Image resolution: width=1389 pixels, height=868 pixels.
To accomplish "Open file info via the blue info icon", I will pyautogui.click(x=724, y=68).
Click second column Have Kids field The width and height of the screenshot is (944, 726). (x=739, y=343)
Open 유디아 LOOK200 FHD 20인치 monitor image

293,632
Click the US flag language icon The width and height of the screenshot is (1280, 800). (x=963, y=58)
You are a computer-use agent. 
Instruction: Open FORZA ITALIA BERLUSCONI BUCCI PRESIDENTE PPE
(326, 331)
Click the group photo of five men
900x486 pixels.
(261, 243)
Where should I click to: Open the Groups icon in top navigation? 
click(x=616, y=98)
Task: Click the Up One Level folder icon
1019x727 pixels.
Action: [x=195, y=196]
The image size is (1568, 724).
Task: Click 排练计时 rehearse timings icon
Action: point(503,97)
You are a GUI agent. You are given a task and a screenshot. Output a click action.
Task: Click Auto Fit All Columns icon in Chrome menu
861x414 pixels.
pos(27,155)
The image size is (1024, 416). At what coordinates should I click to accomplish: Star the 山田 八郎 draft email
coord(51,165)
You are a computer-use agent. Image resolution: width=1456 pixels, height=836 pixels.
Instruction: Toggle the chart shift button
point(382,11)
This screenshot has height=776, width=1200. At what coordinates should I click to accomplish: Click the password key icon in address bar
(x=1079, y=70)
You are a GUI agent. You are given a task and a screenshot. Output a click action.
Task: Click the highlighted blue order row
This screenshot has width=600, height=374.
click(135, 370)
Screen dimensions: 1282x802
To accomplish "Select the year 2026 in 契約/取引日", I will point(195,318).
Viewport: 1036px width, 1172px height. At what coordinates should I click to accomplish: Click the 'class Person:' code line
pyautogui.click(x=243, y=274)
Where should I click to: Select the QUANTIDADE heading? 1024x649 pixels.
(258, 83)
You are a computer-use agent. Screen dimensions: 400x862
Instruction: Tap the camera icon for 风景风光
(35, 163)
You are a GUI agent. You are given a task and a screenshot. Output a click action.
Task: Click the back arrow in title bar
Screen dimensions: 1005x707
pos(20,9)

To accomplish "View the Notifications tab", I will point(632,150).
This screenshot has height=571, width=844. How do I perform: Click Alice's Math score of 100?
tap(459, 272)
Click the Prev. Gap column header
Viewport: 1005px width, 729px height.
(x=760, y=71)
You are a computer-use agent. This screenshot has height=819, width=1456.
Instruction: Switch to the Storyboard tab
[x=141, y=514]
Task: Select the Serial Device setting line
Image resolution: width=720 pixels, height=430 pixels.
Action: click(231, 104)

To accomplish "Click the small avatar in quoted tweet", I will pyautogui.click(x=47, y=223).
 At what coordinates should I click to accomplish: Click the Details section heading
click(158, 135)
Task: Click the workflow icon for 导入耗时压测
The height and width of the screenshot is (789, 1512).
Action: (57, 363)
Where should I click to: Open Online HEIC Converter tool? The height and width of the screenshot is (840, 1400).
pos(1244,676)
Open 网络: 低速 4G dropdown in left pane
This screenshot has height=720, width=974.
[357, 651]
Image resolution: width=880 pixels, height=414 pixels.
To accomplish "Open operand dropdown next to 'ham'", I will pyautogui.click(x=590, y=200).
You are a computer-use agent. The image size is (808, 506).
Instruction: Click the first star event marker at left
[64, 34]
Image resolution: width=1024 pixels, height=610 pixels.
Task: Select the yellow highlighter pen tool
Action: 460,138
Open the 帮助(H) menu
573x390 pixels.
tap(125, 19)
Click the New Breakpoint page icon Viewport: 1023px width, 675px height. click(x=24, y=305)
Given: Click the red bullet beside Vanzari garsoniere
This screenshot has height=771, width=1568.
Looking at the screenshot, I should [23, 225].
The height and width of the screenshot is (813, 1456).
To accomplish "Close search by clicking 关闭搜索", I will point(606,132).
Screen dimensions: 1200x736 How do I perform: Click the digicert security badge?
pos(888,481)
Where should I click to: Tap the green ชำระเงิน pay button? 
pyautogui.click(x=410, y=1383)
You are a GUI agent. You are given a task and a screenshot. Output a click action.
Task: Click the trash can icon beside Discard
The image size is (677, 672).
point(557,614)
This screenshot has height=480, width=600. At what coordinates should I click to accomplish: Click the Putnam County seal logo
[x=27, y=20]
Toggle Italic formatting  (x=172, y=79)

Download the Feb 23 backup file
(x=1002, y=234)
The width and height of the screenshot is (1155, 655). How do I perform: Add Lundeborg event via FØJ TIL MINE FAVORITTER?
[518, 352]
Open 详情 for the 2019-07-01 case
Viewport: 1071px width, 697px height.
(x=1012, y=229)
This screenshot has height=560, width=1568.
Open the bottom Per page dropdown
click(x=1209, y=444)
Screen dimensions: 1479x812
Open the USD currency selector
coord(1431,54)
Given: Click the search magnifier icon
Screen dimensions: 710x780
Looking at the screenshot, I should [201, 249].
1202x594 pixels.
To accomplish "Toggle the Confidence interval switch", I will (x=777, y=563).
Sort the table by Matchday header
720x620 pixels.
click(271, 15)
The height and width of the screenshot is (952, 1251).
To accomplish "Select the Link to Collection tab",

-- WORK TO COMPLETE --
Your task is to quote the lines above, beginning with the first and ending with the one that holds "Task: Click the Up One Level folder icon".

-- ANSWER SPACE --
Image resolution: width=1389 pixels, height=868 pixels.
To accomplish "Open file info via the blue info icon", I will pyautogui.click(x=724, y=68).
Click second column Have Kids field The width and height of the screenshot is (944, 726). (x=739, y=343)
Open 유디아 LOOK200 FHD 20인치 monitor image

293,632
Click the US flag language icon The width and height of the screenshot is (1280, 800). (x=963, y=58)
You are a computer-use agent. 
Instruction: Open FORZA ITALIA BERLUSCONI BUCCI PRESIDENTE PPE
(326, 331)
Click the group photo of five men
900x486 pixels.
(261, 243)
Where should I click to: Open the Groups icon in top navigation? 
click(x=616, y=98)
Task: Click the Up One Level folder icon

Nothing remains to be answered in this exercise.